# Collected data entries:
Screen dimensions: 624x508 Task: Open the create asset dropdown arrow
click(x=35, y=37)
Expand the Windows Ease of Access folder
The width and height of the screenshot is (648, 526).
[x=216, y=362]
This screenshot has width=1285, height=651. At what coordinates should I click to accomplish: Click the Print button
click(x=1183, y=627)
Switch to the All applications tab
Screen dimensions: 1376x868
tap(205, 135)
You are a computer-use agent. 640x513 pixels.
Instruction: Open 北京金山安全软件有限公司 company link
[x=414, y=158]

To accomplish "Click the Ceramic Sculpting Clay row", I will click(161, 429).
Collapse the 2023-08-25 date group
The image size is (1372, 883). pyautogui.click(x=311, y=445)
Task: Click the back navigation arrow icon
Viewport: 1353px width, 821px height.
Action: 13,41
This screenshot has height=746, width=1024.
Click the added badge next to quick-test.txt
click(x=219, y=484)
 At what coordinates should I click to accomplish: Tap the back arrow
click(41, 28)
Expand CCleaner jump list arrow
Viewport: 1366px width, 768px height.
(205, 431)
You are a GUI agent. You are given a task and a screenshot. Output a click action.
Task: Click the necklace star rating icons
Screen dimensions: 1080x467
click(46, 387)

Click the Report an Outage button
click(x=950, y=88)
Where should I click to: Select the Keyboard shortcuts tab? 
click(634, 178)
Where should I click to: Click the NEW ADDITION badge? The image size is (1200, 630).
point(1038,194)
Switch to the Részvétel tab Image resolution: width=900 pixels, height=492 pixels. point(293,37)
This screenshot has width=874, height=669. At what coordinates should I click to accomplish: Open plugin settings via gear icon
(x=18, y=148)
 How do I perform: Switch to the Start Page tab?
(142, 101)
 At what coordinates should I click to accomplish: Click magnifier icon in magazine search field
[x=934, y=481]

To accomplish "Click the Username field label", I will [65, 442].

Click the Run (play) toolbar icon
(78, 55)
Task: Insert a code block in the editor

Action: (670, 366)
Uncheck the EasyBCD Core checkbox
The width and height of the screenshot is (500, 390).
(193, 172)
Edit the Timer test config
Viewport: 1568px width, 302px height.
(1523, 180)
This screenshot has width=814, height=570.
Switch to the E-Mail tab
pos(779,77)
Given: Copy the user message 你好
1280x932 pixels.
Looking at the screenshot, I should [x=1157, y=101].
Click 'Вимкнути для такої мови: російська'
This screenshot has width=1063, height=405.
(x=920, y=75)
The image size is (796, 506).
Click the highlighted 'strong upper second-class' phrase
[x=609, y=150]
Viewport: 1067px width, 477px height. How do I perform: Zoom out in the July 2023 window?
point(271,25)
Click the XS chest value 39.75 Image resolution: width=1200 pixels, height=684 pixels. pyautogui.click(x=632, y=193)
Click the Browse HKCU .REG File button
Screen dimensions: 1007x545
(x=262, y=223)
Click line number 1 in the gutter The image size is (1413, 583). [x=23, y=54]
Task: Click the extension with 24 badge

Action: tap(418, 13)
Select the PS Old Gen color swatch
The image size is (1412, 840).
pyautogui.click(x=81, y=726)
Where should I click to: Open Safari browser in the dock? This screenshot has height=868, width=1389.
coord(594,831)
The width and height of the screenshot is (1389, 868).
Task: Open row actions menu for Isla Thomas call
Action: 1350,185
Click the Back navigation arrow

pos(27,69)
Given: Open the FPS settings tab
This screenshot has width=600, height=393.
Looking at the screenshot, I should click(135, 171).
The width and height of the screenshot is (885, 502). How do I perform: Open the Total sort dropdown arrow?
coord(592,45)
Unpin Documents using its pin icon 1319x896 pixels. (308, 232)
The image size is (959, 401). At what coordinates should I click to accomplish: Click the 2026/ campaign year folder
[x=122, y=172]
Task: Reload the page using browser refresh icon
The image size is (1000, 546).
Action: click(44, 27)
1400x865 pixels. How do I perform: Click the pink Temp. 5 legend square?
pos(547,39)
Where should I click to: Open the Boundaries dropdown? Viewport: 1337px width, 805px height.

# Work instructions:
Wherever the line holding "This screenshot has height=746, width=1024." falls in the entries above, copy exactly from it through the line holding "Switch to the Részvétel", inclusive, and add nothing.

# Completed task:
This screenshot has height=746, width=1024.
Click the added badge next to quick-test.txt
click(x=219, y=484)
 At what coordinates should I click to accomplish: Tap the back arrow
click(41, 28)
Expand CCleaner jump list arrow
Viewport: 1366px width, 768px height.
(205, 431)
You are a GUI agent. You are given a task and a screenshot. Output a click action.
Task: Click the necklace star rating icons
Screen dimensions: 1080x467
click(46, 387)

Click the Report an Outage button
click(x=950, y=88)
Where should I click to: Select the Keyboard shortcuts tab? 
click(634, 178)
Where should I click to: Click the NEW ADDITION badge? The image size is (1200, 630).
point(1038,194)
Switch to the Részvétel tab Image resolution: width=900 pixels, height=492 pixels. point(293,37)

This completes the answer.